TYLERTON -- The aroma hits as soon as the screen door to the Drum Point Market swings closed. It wafts up from behind the ice cream cooler, near the cracker packs and stacked boxes of Jell-O, filling up the garage-sized general store in this remote Smith Island town.
The regulars - hardened watermen, tourists who keep coming back - know that smell. Those are Mary Ada Marshall's crab cakes in the deep fryer, and they might just be the best in the world.
In a place where crab is king and every island lady has her own closely guarded recipe, that claim is no small boast. But from the crab shanties lining the wooden docks to the homey living room in Tylerton's lone bed and breakfast, the story is the same: If Mary Ada's crab cakes aren't the best, they come pretty darn close.

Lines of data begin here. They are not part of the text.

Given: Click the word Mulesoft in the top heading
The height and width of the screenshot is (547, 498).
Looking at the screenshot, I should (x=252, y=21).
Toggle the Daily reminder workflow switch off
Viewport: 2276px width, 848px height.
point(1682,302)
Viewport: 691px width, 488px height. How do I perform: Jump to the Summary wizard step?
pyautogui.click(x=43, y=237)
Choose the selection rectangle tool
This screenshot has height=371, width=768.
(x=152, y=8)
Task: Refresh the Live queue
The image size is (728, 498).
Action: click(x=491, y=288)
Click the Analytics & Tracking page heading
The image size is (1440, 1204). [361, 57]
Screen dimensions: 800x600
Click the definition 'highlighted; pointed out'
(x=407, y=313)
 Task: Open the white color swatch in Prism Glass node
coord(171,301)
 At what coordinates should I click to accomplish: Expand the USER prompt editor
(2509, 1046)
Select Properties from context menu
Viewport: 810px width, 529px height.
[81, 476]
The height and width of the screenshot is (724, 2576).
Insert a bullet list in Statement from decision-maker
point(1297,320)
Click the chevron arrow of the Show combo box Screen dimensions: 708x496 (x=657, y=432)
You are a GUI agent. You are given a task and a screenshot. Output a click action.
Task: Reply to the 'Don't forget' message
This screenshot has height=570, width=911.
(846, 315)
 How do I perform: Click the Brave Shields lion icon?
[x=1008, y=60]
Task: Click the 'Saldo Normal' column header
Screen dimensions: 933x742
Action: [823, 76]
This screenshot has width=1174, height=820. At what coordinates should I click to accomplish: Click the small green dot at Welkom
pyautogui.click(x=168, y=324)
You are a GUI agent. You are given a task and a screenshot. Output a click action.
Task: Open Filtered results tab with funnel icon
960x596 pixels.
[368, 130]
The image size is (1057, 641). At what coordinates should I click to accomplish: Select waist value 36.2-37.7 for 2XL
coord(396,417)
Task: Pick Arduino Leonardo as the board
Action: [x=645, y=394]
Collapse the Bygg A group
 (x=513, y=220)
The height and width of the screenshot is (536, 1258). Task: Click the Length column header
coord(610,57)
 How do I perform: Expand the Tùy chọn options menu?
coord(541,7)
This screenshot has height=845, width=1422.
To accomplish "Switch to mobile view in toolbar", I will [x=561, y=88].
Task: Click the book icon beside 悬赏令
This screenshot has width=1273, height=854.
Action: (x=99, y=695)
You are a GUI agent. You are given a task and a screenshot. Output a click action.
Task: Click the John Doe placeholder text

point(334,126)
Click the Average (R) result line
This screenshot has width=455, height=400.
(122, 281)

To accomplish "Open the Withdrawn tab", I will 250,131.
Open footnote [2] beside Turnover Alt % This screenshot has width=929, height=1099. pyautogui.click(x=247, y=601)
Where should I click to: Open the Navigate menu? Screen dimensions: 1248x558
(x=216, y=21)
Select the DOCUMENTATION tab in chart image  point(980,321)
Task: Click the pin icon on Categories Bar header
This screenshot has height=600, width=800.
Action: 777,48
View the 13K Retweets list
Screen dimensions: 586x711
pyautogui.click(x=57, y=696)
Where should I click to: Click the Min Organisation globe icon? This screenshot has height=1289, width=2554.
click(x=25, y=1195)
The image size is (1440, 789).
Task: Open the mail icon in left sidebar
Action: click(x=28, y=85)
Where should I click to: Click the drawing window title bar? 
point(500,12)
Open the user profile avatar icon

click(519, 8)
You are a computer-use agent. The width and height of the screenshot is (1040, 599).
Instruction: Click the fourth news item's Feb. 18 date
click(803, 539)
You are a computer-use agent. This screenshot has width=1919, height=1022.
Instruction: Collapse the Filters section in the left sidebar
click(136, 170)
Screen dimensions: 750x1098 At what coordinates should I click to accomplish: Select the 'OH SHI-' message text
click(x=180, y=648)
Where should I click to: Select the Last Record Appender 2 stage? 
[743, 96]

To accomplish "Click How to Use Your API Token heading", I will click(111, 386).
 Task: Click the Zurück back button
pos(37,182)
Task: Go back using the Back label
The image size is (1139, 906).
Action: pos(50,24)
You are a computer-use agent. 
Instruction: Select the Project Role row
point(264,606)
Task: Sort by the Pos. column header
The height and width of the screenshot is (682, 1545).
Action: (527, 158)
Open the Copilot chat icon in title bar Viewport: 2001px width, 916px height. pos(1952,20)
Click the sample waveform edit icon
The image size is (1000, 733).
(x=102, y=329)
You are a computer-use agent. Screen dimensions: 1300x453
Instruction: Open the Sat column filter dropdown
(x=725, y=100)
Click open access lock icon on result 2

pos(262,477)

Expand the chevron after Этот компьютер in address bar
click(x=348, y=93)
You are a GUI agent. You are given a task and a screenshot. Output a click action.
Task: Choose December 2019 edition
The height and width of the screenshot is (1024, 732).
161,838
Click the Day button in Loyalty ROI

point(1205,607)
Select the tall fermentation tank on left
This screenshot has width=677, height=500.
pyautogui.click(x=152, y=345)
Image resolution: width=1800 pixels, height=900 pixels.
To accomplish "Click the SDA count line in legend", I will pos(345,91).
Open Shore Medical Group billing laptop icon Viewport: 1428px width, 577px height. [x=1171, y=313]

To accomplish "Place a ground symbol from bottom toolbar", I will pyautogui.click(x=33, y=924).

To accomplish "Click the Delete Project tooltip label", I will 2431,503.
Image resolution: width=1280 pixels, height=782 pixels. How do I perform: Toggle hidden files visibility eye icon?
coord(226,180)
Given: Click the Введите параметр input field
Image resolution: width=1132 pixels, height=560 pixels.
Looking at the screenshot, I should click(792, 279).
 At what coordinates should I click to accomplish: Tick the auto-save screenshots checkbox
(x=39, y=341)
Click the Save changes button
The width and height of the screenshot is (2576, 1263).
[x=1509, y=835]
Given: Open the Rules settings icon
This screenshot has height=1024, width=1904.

"I'm pretty much a connoisseur of crab cakes, and you'll find none better," says Bobby Smith, a boat captain who grew up on the island and estimates that he's tried 300 types of crab cakes in his lifetime. "And the best part about it is that it's made with crab meat caught in the area, not that foreign mess you get anywhere else."
The lure of Marshall's crab cake has brought people to the island just for lunch - a trip that includes a drive to Crisfield and then an hour's ferry ride over choppy Tangier Sound to the most isolated of Smith Island's three villages. It has gotten the 59-year-old island native a tour of the White House at Christmas and a visit to the upper reaches of the State Department. And it has helped keep afloat a small country store that is the lifeblood of an island struggling daily against rising tides and falling crab harvests.
Marshall began making these crab cakes about 12 years ago, when her oldest son, Duke, bought the land and, with his brother Kevin, built the Drum Point Market. The island had lost its store the year before and Duke, an insurance agent who lives in Crisfield, wanted a product to bring in visitors as well as islanders. Nothing says Smith Island like a crab cake, molded with meat picked by the island ladies from crabs caught by the island men.
There was only one problem: Mary Ada Marshall is allergic to crab meat.
She'd discovered her seafood allergy a few years before Duke opened the market, when a piece of shrimp sent her into anaphylactic shock and she nearly died before reaching the mainland. When she recovered, she knew she'd never be able to eat crab cakes again.